Work required: Copy every line from the records below that holds the word "computer".

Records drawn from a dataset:
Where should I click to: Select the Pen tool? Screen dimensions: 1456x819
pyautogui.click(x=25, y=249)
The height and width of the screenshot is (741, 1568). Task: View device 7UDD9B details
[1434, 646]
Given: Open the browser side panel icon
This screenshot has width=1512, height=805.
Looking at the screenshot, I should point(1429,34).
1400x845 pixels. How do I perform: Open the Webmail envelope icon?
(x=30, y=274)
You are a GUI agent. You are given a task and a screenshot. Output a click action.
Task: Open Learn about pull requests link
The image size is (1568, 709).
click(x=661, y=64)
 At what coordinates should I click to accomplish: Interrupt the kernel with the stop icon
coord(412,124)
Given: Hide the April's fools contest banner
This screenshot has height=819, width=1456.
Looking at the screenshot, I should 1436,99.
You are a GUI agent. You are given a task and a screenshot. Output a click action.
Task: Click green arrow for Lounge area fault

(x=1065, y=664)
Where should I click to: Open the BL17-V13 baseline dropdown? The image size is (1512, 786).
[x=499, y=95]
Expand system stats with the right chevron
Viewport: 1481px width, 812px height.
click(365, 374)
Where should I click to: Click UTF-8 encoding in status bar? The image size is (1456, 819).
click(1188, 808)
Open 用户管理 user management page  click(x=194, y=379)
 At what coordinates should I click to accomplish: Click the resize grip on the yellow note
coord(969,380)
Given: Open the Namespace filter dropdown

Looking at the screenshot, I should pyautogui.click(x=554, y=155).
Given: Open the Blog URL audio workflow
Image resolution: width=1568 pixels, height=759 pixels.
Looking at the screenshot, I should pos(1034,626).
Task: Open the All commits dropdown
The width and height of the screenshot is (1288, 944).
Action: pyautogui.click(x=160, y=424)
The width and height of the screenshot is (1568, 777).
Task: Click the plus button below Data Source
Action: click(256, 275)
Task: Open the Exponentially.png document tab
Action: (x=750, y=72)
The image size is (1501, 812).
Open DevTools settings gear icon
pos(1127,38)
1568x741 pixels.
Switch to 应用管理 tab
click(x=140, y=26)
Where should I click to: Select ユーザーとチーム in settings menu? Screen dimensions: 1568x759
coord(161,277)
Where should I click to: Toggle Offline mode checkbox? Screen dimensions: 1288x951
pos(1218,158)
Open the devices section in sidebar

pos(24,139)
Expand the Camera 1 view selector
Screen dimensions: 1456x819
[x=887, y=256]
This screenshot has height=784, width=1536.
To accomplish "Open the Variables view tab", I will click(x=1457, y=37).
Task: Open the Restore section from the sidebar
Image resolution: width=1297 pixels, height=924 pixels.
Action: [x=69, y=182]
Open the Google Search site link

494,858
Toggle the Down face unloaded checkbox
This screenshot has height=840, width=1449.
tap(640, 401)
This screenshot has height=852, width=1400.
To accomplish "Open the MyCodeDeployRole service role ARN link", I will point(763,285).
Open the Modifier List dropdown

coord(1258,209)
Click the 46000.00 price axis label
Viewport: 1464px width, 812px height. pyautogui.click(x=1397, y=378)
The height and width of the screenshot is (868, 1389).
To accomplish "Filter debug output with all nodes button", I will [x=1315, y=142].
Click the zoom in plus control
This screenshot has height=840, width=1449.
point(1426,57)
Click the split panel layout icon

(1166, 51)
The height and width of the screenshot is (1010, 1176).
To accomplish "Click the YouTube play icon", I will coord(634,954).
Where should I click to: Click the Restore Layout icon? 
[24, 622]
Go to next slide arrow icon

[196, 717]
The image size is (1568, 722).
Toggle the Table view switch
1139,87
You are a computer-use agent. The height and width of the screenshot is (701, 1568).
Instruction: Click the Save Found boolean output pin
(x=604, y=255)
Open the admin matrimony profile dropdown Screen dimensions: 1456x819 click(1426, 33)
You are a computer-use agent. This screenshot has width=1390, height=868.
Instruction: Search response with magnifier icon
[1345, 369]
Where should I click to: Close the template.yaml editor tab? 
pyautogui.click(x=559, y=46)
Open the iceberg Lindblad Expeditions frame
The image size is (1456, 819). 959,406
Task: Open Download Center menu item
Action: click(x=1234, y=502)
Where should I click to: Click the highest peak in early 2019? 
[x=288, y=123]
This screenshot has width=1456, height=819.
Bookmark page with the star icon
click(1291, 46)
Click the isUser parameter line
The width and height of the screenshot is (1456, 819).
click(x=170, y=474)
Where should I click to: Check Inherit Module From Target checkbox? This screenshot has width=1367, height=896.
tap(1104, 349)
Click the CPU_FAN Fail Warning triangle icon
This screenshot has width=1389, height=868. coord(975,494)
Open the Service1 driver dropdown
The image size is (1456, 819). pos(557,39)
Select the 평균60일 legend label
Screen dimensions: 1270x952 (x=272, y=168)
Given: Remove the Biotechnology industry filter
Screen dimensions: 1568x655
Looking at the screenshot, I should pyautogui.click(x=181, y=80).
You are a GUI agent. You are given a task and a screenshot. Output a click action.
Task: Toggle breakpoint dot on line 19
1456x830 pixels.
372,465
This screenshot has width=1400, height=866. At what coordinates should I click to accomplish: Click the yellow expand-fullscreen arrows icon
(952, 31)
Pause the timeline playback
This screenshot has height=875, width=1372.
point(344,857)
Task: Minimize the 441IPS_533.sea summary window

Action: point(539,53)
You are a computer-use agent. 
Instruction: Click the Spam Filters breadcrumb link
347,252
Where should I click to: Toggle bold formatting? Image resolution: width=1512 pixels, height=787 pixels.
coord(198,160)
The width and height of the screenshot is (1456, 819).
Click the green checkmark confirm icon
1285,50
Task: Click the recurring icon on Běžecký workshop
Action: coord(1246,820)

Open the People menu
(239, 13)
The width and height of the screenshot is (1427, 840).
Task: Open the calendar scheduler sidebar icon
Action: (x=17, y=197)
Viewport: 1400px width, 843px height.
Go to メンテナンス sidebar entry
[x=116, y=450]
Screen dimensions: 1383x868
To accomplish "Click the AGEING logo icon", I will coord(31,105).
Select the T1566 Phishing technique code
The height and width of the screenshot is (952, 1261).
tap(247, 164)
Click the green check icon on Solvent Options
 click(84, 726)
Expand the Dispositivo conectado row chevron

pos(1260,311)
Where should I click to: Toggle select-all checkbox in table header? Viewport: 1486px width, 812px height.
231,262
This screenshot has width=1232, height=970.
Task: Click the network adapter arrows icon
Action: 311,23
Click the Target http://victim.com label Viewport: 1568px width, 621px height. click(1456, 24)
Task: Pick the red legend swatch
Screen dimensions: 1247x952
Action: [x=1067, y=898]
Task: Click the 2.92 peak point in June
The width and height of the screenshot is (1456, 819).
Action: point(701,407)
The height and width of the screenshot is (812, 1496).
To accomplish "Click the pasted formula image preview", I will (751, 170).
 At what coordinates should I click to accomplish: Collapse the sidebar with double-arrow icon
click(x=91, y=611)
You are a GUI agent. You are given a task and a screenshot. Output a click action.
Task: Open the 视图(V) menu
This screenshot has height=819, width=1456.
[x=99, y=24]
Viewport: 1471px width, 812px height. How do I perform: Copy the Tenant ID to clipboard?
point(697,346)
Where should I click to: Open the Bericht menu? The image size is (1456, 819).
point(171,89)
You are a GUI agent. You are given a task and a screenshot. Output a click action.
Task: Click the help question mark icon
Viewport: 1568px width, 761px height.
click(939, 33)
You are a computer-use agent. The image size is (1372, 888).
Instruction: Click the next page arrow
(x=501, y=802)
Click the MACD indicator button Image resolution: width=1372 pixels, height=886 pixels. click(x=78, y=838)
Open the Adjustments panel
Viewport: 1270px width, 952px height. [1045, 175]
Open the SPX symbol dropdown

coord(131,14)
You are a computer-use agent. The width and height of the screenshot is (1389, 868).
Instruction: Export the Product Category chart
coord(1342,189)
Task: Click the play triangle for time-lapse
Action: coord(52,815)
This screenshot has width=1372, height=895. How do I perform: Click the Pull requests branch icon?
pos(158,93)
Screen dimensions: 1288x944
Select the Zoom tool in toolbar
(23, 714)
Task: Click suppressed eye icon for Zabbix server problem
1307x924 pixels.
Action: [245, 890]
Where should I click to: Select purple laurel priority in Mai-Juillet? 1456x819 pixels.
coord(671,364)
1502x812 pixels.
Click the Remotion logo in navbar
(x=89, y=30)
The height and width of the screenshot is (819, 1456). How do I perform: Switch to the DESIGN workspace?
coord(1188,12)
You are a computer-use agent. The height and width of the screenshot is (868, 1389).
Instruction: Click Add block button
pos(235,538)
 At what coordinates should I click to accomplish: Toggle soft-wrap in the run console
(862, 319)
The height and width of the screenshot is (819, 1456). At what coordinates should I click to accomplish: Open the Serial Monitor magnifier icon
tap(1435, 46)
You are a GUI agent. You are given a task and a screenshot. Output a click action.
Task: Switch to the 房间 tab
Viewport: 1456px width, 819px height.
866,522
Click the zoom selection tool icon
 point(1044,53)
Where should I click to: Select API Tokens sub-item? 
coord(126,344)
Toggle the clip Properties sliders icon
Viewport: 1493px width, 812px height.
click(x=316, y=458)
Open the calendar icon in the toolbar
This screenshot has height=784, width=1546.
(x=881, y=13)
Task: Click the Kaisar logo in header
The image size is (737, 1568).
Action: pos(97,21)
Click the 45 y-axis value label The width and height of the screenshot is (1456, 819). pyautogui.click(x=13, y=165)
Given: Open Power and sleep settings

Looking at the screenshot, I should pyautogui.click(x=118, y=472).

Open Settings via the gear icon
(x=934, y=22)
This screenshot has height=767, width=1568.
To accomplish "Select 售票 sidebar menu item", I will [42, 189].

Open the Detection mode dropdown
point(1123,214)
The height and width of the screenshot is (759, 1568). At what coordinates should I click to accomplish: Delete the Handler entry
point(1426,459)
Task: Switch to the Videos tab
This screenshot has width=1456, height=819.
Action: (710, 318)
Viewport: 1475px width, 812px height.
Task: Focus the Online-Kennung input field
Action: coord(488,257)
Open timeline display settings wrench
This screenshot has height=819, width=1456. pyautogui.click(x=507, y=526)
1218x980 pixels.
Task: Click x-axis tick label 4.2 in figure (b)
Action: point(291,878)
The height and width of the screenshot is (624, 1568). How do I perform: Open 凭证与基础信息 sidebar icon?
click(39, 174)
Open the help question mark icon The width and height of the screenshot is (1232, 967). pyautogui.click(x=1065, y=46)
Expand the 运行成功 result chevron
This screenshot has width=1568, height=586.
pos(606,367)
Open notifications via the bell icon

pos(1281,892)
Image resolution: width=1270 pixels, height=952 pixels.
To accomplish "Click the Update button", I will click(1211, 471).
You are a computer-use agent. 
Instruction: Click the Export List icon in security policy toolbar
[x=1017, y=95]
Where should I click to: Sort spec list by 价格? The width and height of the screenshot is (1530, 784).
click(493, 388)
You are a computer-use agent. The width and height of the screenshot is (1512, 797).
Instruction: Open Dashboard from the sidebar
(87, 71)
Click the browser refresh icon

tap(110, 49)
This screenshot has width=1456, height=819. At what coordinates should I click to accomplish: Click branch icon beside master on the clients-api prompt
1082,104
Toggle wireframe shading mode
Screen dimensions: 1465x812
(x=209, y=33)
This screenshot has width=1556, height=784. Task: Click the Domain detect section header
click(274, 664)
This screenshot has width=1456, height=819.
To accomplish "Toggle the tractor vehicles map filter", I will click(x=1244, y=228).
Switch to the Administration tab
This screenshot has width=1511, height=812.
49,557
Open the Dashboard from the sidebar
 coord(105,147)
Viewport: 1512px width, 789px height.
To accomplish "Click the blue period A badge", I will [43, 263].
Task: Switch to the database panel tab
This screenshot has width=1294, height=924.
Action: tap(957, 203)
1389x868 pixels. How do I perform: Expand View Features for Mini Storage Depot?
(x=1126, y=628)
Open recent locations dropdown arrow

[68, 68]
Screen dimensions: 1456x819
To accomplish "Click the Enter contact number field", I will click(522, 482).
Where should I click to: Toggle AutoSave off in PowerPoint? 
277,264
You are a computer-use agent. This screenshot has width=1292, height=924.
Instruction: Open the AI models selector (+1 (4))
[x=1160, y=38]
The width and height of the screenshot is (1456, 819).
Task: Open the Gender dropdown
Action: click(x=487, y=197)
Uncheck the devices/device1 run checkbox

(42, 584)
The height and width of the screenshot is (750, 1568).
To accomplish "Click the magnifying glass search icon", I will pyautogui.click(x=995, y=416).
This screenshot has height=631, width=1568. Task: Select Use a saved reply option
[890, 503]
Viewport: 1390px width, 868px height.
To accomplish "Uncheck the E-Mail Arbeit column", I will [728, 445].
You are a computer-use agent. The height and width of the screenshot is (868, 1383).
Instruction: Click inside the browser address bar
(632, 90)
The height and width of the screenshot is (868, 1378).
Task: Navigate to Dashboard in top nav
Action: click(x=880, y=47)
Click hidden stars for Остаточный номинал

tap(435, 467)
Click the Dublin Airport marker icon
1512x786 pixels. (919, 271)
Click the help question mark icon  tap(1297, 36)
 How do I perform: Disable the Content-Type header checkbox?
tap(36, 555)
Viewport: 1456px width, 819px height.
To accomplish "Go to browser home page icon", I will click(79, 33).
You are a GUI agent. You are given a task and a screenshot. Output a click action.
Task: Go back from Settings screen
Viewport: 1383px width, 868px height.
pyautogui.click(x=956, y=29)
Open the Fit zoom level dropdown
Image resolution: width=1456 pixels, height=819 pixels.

Output below:
You are a computer-use agent. The height and width of the screenshot is (701, 1568).
You are a computer-use agent. This screenshot has width=1390, height=868.
You are a computer-use agent. 
You are a computer-use agent. The image size is (1372, 888).
You are a computer-use agent. The width and height of the screenshot is (1389, 868).
You are a computer-use agent. The height and width of the screenshot is (868, 1389).
You are a computer-use agent. 
You are a computer-use agent. The width and height of the screenshot is (1512, 797).
You are a computer-use agent. This screenshot has width=1292, height=924.
You are a computer-use agent. The height and width of the screenshot is (868, 1383).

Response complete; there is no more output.